Data items:
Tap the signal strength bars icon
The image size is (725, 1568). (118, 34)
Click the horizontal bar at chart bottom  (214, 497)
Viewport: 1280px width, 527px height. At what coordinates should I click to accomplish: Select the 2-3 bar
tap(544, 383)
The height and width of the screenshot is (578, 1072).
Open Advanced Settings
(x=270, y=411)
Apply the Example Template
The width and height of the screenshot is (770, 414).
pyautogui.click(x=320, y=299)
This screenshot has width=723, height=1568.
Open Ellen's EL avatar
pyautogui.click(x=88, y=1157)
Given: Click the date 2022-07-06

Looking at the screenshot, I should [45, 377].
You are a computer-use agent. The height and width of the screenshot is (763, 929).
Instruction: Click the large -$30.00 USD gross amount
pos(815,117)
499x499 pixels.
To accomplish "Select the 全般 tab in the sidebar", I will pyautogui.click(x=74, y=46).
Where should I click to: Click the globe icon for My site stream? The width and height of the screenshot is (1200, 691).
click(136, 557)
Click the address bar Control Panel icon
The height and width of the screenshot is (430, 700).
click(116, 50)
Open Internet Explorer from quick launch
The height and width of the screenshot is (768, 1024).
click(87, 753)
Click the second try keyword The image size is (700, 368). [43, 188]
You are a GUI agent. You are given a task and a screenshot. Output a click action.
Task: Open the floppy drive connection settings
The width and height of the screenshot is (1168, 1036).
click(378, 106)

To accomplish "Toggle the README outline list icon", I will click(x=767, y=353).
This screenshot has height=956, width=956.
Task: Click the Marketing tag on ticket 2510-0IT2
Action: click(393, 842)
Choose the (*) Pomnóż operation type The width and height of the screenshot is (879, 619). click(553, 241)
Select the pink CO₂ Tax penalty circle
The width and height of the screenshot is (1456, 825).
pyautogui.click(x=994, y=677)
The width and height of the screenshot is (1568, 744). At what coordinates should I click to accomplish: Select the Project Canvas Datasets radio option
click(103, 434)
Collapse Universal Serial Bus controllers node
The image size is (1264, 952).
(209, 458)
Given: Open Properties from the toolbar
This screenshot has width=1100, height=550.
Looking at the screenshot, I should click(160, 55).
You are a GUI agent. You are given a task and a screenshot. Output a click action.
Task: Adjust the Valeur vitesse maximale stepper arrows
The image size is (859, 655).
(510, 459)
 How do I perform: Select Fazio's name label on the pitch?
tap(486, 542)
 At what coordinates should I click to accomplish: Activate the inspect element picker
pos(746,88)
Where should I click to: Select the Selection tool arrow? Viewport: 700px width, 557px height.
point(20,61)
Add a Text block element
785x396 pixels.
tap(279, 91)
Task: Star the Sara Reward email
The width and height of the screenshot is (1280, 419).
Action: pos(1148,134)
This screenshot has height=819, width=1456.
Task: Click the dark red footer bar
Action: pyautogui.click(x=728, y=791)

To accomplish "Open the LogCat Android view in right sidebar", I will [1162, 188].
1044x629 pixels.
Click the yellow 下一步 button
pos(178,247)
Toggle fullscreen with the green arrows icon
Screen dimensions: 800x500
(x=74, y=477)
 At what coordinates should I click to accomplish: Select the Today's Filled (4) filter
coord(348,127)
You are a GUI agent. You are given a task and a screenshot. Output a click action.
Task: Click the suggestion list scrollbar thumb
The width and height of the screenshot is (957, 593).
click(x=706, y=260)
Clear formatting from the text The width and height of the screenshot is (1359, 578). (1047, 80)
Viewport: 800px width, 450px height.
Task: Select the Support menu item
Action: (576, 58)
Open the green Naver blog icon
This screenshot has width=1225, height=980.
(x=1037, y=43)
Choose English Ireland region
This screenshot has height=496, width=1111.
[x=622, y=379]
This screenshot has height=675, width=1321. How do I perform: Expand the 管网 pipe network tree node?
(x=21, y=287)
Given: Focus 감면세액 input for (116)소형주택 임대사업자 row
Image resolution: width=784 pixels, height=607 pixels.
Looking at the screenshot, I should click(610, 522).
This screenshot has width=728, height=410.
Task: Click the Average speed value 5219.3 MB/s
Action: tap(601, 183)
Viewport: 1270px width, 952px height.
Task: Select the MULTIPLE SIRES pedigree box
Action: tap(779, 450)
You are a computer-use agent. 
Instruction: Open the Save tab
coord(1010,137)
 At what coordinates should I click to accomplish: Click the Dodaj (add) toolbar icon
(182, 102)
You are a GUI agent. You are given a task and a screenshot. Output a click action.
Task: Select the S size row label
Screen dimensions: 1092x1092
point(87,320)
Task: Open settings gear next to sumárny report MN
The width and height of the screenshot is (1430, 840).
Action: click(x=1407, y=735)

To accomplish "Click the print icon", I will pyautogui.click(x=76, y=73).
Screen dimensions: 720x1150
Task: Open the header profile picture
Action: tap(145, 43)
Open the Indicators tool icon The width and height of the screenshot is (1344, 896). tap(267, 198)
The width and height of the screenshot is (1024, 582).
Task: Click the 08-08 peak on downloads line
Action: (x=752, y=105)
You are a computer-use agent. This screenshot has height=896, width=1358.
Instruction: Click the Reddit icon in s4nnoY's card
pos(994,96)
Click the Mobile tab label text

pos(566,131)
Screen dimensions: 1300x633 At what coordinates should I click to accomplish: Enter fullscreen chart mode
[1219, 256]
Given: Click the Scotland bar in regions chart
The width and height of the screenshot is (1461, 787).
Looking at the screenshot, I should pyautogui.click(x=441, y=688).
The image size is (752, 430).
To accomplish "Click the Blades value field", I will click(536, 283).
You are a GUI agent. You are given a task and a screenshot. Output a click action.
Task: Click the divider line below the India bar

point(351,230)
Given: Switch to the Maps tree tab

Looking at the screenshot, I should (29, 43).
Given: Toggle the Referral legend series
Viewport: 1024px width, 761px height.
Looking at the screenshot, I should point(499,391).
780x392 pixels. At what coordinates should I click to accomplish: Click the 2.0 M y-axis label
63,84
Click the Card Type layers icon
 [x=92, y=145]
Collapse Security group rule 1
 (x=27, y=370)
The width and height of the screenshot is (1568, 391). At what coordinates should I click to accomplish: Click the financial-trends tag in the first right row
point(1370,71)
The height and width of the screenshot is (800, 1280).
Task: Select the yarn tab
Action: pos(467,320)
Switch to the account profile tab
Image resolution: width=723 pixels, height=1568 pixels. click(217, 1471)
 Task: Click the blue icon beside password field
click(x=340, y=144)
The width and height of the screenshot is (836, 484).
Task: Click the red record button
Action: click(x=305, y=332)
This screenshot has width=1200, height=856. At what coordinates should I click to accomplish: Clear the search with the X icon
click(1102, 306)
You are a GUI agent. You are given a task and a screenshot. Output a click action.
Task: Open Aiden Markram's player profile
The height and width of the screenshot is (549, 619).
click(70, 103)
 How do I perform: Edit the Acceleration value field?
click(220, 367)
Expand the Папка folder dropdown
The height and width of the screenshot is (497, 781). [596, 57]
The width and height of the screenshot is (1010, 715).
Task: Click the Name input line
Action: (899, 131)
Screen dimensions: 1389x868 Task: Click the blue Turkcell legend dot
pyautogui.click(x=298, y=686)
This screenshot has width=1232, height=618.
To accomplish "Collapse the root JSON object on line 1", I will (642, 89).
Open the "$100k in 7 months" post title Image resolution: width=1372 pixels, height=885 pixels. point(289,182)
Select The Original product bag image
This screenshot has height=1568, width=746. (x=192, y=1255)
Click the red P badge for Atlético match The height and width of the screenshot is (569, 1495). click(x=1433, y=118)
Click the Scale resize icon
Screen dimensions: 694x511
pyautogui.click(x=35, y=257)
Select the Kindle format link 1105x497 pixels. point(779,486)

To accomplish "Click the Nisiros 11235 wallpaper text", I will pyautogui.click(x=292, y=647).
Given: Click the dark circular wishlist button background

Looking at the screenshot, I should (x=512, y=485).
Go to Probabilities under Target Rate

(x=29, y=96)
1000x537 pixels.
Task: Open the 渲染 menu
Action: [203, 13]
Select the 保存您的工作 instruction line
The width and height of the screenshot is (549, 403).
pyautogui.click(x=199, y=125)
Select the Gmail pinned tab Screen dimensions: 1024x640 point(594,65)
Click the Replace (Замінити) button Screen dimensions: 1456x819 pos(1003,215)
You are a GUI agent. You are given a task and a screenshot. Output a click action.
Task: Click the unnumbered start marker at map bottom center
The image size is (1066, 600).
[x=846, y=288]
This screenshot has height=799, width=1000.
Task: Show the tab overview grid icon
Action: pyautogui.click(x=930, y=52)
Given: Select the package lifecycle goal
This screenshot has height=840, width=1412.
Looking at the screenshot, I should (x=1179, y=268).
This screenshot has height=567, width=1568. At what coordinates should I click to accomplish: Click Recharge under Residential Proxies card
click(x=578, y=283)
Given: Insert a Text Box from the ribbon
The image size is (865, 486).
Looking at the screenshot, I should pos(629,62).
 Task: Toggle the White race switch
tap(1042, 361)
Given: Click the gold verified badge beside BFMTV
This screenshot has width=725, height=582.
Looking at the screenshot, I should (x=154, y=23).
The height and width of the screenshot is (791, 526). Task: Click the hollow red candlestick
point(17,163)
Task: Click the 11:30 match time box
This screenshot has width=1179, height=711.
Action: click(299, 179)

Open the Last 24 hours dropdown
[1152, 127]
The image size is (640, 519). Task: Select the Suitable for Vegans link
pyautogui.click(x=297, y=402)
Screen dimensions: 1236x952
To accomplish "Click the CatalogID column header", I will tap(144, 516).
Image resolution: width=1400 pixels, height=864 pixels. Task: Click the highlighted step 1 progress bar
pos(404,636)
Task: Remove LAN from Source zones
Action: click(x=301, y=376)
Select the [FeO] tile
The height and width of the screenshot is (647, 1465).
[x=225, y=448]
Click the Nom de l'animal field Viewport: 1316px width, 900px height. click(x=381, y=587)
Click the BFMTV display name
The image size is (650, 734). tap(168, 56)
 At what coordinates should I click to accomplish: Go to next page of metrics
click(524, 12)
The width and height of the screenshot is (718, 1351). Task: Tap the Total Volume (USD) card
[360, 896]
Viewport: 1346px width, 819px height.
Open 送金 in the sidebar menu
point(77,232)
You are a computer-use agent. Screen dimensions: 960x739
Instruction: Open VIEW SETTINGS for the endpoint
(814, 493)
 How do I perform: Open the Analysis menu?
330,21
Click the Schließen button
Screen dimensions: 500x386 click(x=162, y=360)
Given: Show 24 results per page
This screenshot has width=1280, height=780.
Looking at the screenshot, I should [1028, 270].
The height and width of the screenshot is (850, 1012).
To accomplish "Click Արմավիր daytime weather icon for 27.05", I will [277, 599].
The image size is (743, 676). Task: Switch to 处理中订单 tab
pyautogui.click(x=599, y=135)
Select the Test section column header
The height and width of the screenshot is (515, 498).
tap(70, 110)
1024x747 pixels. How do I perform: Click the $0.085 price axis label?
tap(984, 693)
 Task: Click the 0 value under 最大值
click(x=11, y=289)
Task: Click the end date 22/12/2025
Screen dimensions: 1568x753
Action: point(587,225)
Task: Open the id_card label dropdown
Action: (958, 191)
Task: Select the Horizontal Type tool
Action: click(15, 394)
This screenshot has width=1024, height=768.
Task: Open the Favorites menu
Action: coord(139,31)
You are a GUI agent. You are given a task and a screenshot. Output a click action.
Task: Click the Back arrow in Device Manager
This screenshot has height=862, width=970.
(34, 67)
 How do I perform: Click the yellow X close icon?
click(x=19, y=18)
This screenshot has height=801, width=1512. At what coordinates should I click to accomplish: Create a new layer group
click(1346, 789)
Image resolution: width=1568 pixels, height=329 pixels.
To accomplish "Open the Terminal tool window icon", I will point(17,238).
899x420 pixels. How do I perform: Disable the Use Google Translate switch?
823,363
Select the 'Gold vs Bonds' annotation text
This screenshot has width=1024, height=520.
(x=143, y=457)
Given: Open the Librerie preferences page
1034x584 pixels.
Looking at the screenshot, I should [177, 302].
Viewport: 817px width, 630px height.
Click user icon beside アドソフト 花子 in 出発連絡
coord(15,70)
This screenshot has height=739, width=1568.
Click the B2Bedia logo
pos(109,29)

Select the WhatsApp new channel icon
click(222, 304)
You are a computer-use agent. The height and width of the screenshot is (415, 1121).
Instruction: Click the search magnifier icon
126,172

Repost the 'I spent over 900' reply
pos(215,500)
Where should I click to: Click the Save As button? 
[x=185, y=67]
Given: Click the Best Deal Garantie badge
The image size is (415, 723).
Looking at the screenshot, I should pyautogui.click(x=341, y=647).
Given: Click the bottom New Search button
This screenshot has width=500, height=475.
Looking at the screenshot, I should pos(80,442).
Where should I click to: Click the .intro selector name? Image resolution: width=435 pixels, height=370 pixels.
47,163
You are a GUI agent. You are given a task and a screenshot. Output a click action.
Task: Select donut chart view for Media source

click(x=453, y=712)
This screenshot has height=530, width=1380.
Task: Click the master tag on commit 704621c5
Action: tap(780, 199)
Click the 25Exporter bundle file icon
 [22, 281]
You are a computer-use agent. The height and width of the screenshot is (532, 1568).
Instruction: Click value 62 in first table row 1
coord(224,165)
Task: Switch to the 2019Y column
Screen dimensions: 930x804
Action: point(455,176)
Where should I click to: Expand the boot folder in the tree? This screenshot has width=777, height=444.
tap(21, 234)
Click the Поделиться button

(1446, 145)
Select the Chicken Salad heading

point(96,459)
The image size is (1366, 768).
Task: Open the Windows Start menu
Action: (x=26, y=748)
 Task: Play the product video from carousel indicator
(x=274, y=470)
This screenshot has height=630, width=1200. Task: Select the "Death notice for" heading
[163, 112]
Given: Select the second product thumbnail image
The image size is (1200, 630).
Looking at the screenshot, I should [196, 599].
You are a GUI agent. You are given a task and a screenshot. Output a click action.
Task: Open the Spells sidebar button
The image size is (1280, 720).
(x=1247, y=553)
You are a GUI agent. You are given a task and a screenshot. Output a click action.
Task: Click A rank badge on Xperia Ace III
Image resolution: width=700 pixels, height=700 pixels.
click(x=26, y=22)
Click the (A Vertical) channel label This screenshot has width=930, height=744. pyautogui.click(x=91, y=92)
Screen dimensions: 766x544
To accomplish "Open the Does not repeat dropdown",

What the task requires » From the records above, retype only the lines starting at the line that contains "Click the second" and ending at the line that contains "Given: Open Properties from the toolbar", both included.

Finished task »
Click the second try keyword The image size is (700, 368). [43, 188]
You are a GUI agent. You are given a task and a screenshot. Output a click action.
Task: Open the floppy drive connection settings
The width and height of the screenshot is (1168, 1036).
click(378, 106)

To accomplish "Toggle the README outline list icon", I will click(x=767, y=353).
This screenshot has height=956, width=956.
Task: Click the Marketing tag on ticket 2510-0IT2
Action: click(393, 842)
Choose the (*) Pomnóż operation type The width and height of the screenshot is (879, 619). click(553, 241)
Select the pink CO₂ Tax penalty circle
The width and height of the screenshot is (1456, 825).
pyautogui.click(x=994, y=677)
The width and height of the screenshot is (1568, 744). At what coordinates should I click to accomplish: Select the Project Canvas Datasets radio option
click(103, 434)
Collapse Universal Serial Bus controllers node
The image size is (1264, 952).
(209, 458)
Given: Open Properties from the toolbar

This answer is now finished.